Aside from our “shadowing” days, this would be the most face time we would get with The Congressman.  During all of the time we spent pitching how educational and inspirational this trip would be, we forgot it actually would.

First on a long list of campaign stops was a breakfast debate with The Congressman’s opponent and Democrat, at a synagogue.

I offhandedly made a juvenile comment to one of the city representatives that I would love to run for The Congressman’s seat someday.

“Do you believe in gun control?” he asked.

“Yes.”

“Then forget it.  You’re not Jewish either.”

I naively fought back that it didn’t matter in a democracy, blah blah blah.   But he was right.

Kiryas Joel, the village of Ultra-Orthodox Satmar Hasidic Jews was located in the district.  Thousands of members typically vote as a massive bloc.  Wielding a disproportionate political influence over the rest of the district, this one village is the key to winning the election.

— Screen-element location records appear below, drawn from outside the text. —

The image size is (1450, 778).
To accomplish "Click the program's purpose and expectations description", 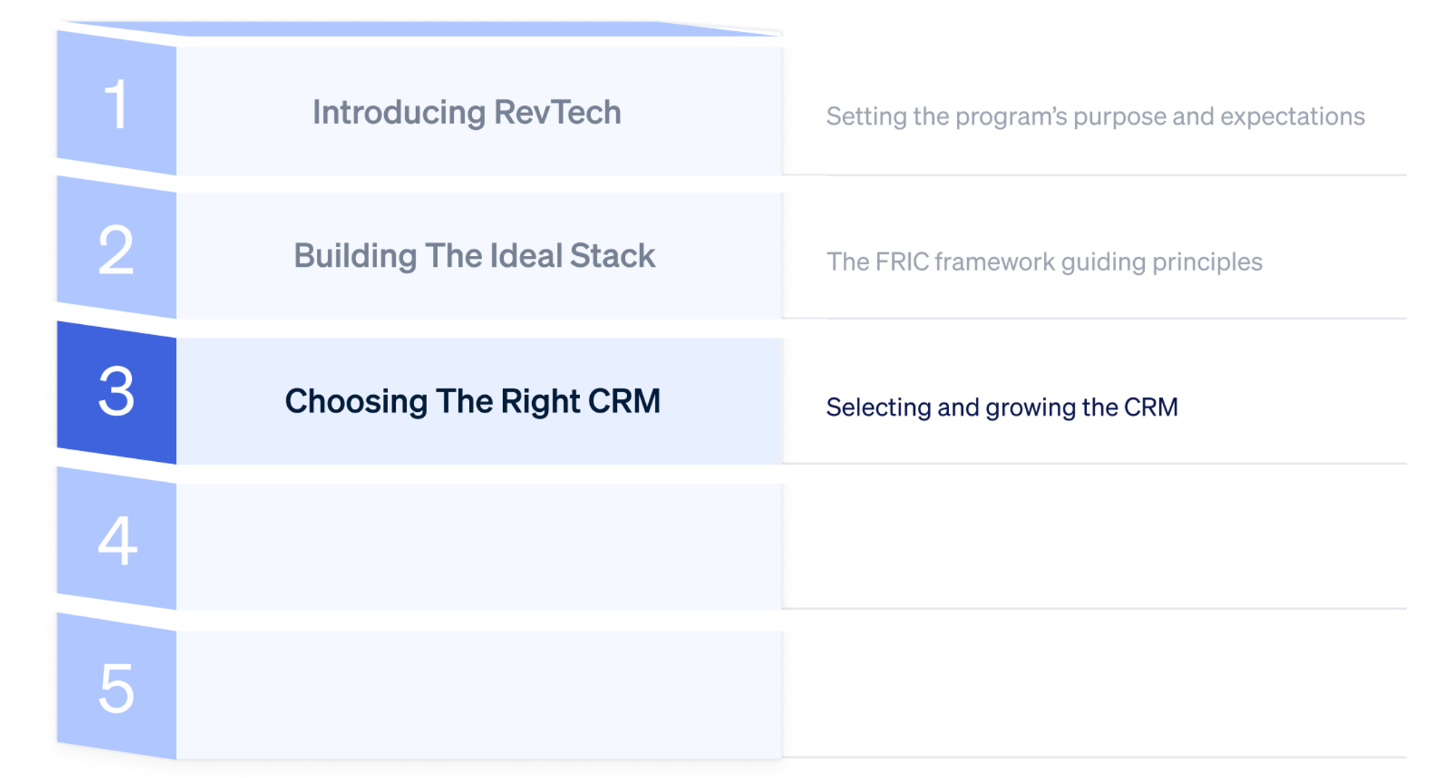I will point(1095,116).
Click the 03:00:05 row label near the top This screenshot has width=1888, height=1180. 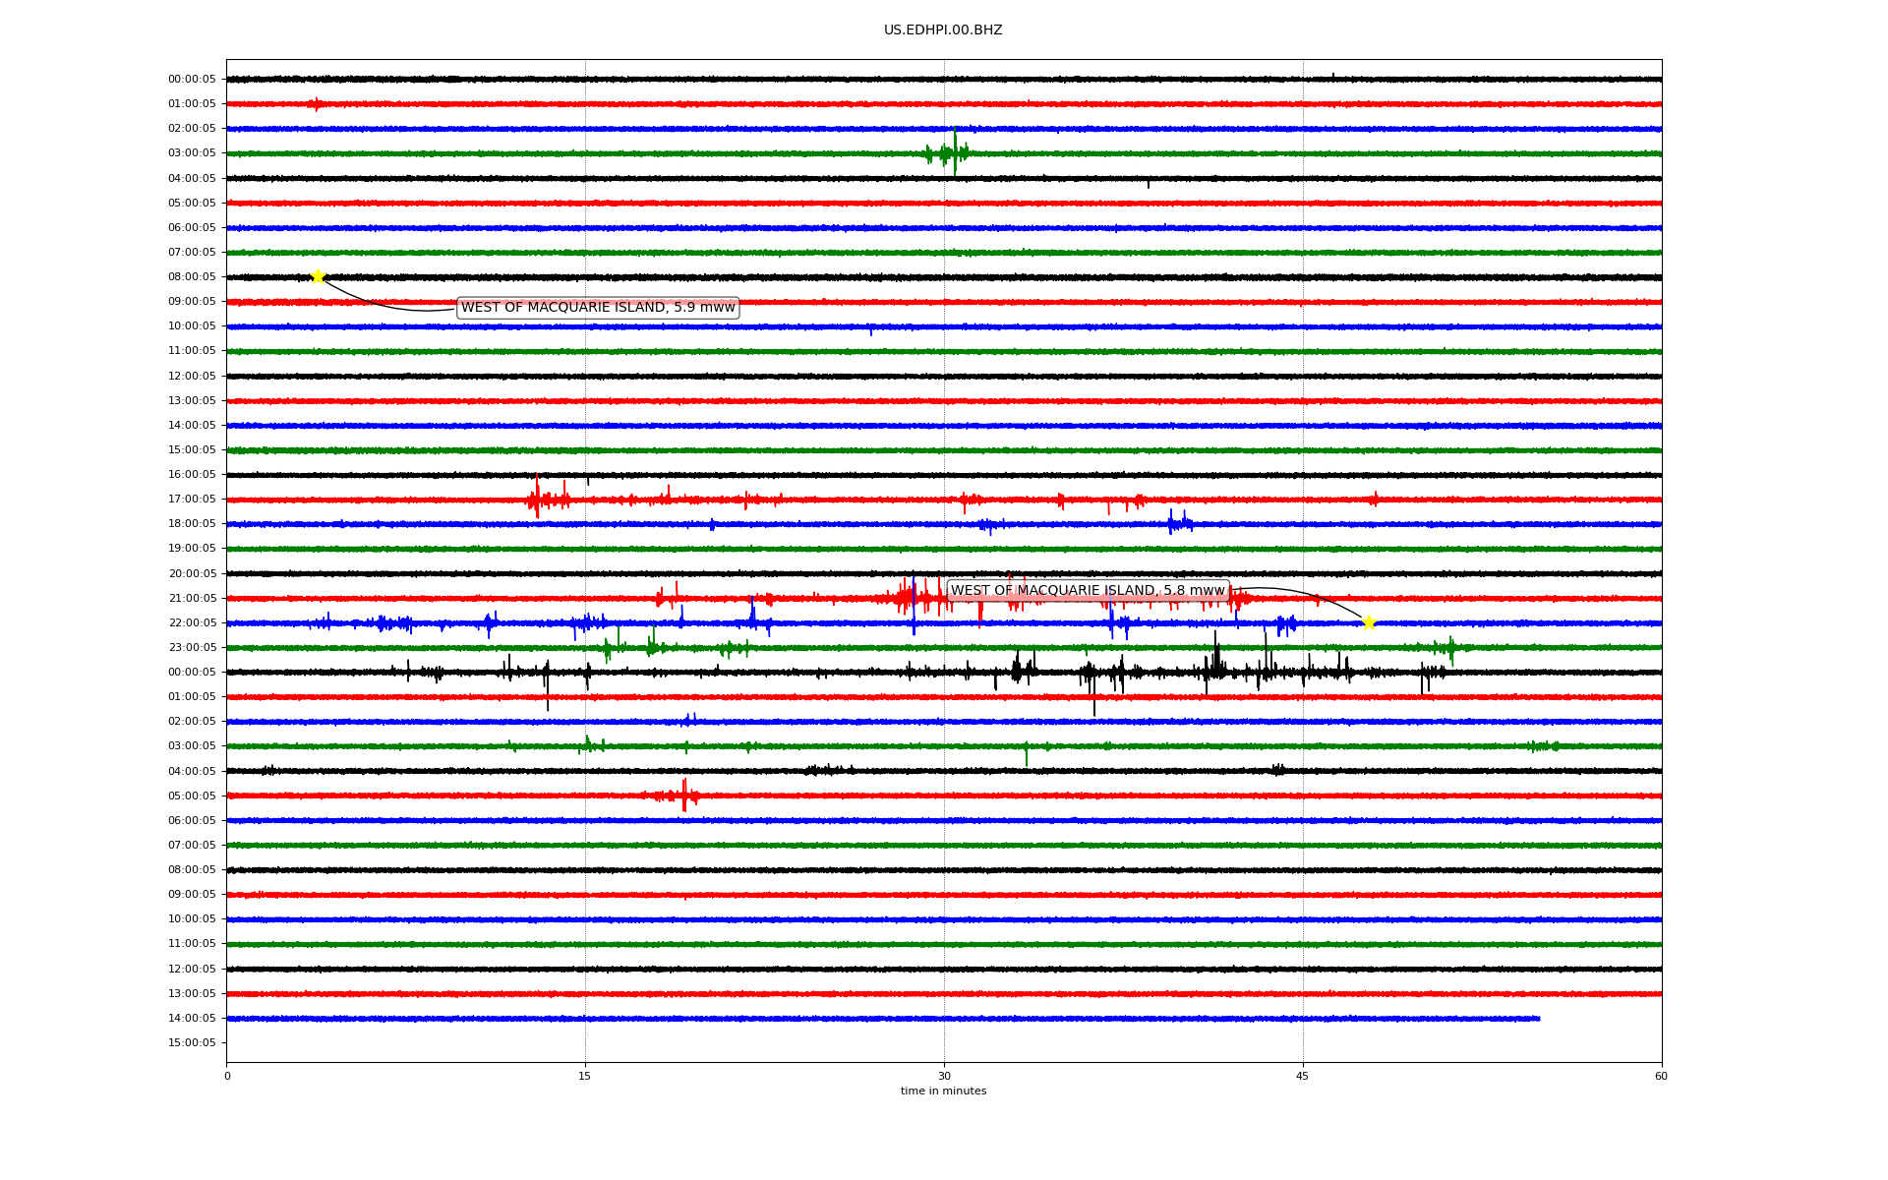[x=192, y=153]
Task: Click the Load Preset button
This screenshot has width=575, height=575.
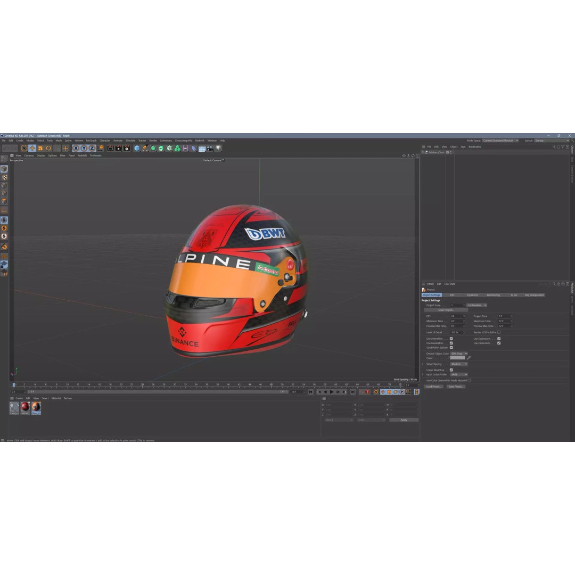Action: [434, 387]
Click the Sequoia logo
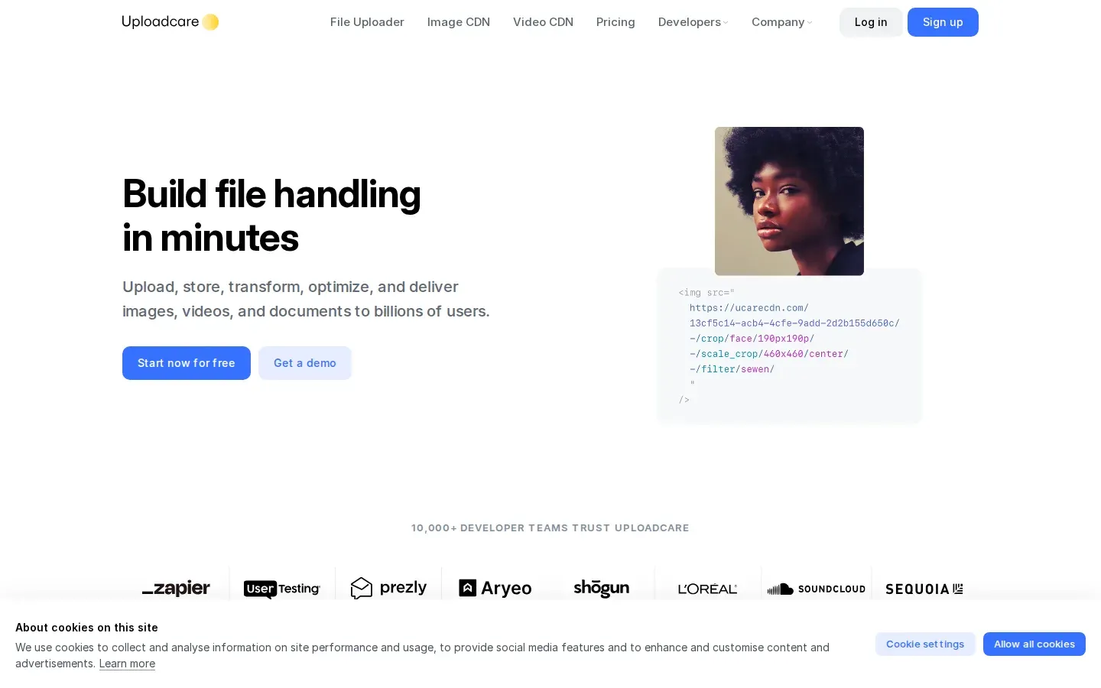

Hunting was a big part of life in three of the counties represented by The Congressman.  During hunting season you were more likely to see a car with a deer strapped to its top than one with an “I (Heart) New York” bumper sticker.

 

Ideal Candidate

 

So, if you weren’t Jewish and pro-gun control, good luck getting on the ballot.  One out of two wouldn’t win you the election and (spoiler alert) The Congressman would go on to beat his opponent in this election and another in 2000.

It didn’t hurt The Congressman that a “glitch” by his opponent’s campaign resulted in unwanted robocalls to voters throughout the district at three and four in the morning.

As a society, we are quick to look the other way when the President lies under oath, but it’s a whole other story when a pre-recorded message interrupts your R.E.M. cycle; it’s hard to forgive and forget.

I don’t remember much about this particular debate but was relatively unimpressed with the opponent.  He was super skinny and didn’t have the impressive presence of The Congressman’s posse.

The Congressman spent his opening remarks in typical form, taking most of the time acknowledging the organizers by name and then getting right down to business for the last couple of seconds allotted.

During the opponent’s closing remarks the usually unflappable Congressman threw a pen down on the dais in response to one of the claims.  The debate ended with a handshake, and since we weren’t offered a plate at the breakfast buffet, we were off to brunch.